EXERCISE OBJECTIVE: Convert the part of the records that opens with the line containing "Choose Sonar from the model list" and closes with the line containing "Looking at the screenshot, I should 43,165." into a JSON list of strings, one string per line, skipping blank lines. Leave the pictures out.

---------- GIVEN RECORDS

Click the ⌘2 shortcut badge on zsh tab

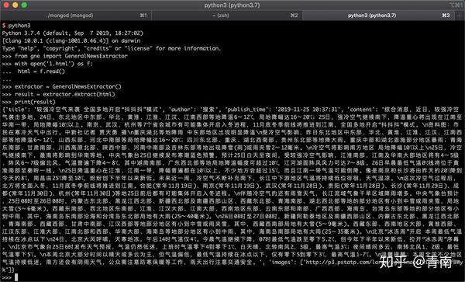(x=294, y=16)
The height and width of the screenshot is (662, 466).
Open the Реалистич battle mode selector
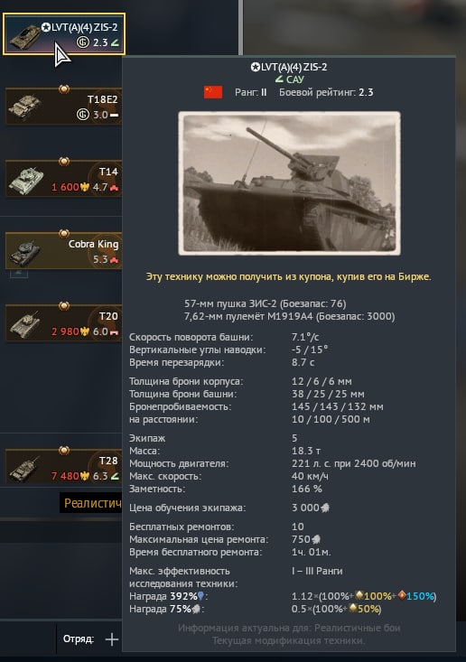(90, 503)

--------------------
---------- GIVEN RECORDS

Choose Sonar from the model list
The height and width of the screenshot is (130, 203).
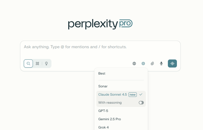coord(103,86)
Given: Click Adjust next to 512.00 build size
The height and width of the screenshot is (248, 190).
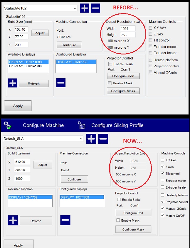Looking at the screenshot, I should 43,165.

--------------------
---------- GIVEN RECORDS

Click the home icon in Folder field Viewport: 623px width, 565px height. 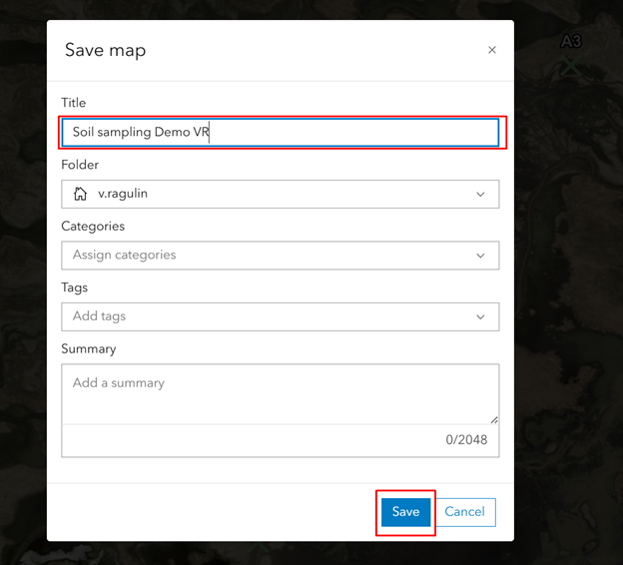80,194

--------------------

COMPLETED EXERCISE:
[
  "Choose Sonar from the model list",
  "The height and width of the screenshot is (130, 203).",
  "coord(103,86)",
  "Given: Click Adjust next to 512.00 build size",
  "The height and width of the screenshot is (248, 190).",
  "Looking at the screenshot, I should 43,165."
]